RECORDS SUPPLIED:
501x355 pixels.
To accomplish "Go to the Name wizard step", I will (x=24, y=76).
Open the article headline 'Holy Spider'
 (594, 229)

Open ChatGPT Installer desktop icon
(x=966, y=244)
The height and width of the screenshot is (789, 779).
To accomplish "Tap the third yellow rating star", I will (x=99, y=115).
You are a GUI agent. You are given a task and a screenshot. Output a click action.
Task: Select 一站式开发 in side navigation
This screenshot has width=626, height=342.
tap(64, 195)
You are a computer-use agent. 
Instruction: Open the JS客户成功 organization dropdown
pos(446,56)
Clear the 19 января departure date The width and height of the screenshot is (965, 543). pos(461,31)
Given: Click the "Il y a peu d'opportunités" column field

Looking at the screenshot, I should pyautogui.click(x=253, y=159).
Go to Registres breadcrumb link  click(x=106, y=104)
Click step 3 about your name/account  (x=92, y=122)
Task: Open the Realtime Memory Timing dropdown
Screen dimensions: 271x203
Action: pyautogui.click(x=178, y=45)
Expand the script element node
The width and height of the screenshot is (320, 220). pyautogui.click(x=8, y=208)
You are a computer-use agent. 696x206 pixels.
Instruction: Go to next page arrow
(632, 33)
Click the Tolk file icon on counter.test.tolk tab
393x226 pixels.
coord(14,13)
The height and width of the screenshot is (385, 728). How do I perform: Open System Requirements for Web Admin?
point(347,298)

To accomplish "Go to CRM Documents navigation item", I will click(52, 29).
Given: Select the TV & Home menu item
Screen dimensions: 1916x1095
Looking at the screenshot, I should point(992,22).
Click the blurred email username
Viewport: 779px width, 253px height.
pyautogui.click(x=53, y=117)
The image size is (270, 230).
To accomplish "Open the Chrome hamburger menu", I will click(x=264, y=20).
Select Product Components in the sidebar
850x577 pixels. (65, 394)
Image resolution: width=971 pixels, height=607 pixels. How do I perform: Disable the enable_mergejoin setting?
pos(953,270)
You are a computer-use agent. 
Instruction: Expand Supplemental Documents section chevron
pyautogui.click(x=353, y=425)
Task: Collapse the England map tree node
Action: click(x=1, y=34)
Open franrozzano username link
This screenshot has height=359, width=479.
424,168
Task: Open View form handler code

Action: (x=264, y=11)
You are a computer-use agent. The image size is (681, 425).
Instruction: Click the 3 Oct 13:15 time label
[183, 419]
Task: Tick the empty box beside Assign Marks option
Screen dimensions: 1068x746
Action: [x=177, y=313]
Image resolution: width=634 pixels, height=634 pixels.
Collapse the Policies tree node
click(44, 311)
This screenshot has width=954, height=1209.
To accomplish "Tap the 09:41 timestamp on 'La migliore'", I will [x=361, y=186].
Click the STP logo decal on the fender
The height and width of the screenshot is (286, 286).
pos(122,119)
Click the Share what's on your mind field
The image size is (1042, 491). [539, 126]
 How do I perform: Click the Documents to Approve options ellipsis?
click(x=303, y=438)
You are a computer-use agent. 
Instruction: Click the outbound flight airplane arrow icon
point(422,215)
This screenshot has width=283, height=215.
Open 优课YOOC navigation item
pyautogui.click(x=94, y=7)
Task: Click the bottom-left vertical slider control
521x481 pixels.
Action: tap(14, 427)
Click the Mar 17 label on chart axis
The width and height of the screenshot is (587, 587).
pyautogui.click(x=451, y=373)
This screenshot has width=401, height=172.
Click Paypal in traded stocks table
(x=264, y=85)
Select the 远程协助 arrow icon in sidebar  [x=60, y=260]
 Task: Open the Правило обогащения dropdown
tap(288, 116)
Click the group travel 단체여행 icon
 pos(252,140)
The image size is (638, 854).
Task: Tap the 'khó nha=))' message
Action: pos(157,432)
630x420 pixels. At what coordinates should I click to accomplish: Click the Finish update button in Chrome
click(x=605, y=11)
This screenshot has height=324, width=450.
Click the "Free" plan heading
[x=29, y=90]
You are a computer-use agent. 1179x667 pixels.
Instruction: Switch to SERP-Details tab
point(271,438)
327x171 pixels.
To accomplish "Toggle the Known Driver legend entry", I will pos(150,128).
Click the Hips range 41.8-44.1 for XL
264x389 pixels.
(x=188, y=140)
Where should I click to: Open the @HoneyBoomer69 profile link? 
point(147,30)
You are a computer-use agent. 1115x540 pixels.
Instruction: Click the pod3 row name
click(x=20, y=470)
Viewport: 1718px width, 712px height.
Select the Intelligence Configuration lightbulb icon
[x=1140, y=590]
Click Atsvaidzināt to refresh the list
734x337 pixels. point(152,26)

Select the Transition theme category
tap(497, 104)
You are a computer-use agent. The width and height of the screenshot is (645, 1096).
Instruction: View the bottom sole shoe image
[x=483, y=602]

WHAT YOU ARE ASKED TO DO: Each line of the listing has to be repeated exactly in the reply.

FINISHED TASK:
501x355 pixels.
To accomplish "Go to the Name wizard step", I will (x=24, y=76).
Open the article headline 'Holy Spider'
 (594, 229)

Open ChatGPT Installer desktop icon
(x=966, y=244)
The height and width of the screenshot is (789, 779).
To accomplish "Tap the third yellow rating star", I will (x=99, y=115).
You are a GUI agent. You are given a task and a screenshot. Output a click action.
Task: Select 一站式开发 in side navigation
This screenshot has width=626, height=342.
tap(64, 195)
You are a computer-use agent. 
Instruction: Open the JS客户成功 organization dropdown
pos(446,56)
Clear the 19 января departure date The width and height of the screenshot is (965, 543). pos(461,31)
Given: Click the "Il y a peu d'opportunités" column field

Looking at the screenshot, I should pyautogui.click(x=253, y=159).
Go to Registres breadcrumb link  click(x=106, y=104)
Click step 3 about your name/account  (x=92, y=122)
Task: Open the Realtime Memory Timing dropdown
Screen dimensions: 271x203
Action: pyautogui.click(x=178, y=45)
Expand the script element node
The width and height of the screenshot is (320, 220). pyautogui.click(x=8, y=208)
You are a computer-use agent. 696x206 pixels.
Instruction: Go to next page arrow
(632, 33)
Click the Tolk file icon on counter.test.tolk tab
393x226 pixels.
coord(14,13)
The height and width of the screenshot is (385, 728). How do I perform: Open System Requirements for Web Admin?
point(347,298)

To accomplish "Go to CRM Documents navigation item", I will click(52, 29).
Given: Select the TV & Home menu item
Screen dimensions: 1916x1095
Looking at the screenshot, I should point(992,22).
Click the blurred email username
Viewport: 779px width, 253px height.
pyautogui.click(x=53, y=117)
The image size is (270, 230).
To accomplish "Open the Chrome hamburger menu", I will click(x=264, y=20).
Select Product Components in the sidebar
850x577 pixels. (65, 394)
Image resolution: width=971 pixels, height=607 pixels. How do I perform: Disable the enable_mergejoin setting?
pos(953,270)
You are a computer-use agent. 
Instruction: Expand Supplemental Documents section chevron
pyautogui.click(x=353, y=425)
Task: Collapse the England map tree node
Action: click(x=1, y=34)
Open franrozzano username link
This screenshot has height=359, width=479.
424,168
Task: Open View form handler code

Action: (x=264, y=11)
You are a computer-use agent. The image size is (681, 425).
Instruction: Click the 3 Oct 13:15 time label
[183, 419]
Task: Tick the empty box beside Assign Marks option
Screen dimensions: 1068x746
Action: [x=177, y=313]
Image resolution: width=634 pixels, height=634 pixels.
Collapse the Policies tree node
click(44, 311)
This screenshot has width=954, height=1209.
To accomplish "Tap the 09:41 timestamp on 'La migliore'", I will [x=361, y=186].
Click the STP logo decal on the fender
The height and width of the screenshot is (286, 286).
pos(122,119)
Click the Share what's on your mind field
The image size is (1042, 491). [539, 126]
 How do I perform: Click the Documents to Approve options ellipsis?
click(x=303, y=438)
You are a computer-use agent. 
Instruction: Click the outbound flight airplane arrow icon
point(422,215)
This screenshot has width=283, height=215.
Open 优课YOOC navigation item
pyautogui.click(x=94, y=7)
Task: Click the bottom-left vertical slider control
521x481 pixels.
Action: tap(14, 427)
Click the Mar 17 label on chart axis
The width and height of the screenshot is (587, 587).
pyautogui.click(x=451, y=373)
This screenshot has width=401, height=172.
Click Paypal in traded stocks table
(x=264, y=85)
Select the 远程协助 arrow icon in sidebar  [x=60, y=260]
 Task: Open the Правило обогащения dropdown
tap(288, 116)
Click the group travel 단체여행 icon
 pos(252,140)
The image size is (638, 854).
Task: Tap the 'khó nha=))' message
Action: pos(157,432)
630x420 pixels. At what coordinates should I click to accomplish: Click the Finish update button in Chrome
click(x=605, y=11)
This screenshot has height=324, width=450.
Click the "Free" plan heading
[x=29, y=90]
You are a computer-use agent. 1179x667 pixels.
Instruction: Switch to SERP-Details tab
point(271,438)
327x171 pixels.
To accomplish "Toggle the Known Driver legend entry", I will pos(150,128).
Click the Hips range 41.8-44.1 for XL
264x389 pixels.
(x=188, y=140)
Where should I click to: Open the @HoneyBoomer69 profile link? 
point(147,30)
You are a computer-use agent. 1115x540 pixels.
Instruction: Click the pod3 row name
click(x=20, y=470)
Viewport: 1718px width, 712px height.
Select the Intelligence Configuration lightbulb icon
[x=1140, y=590]
Click Atsvaidzināt to refresh the list
734x337 pixels. point(152,26)

Select the Transition theme category
tap(497, 104)
You are a computer-use agent. The width and height of the screenshot is (645, 1096).
Instruction: View the bottom sole shoe image
[x=483, y=602]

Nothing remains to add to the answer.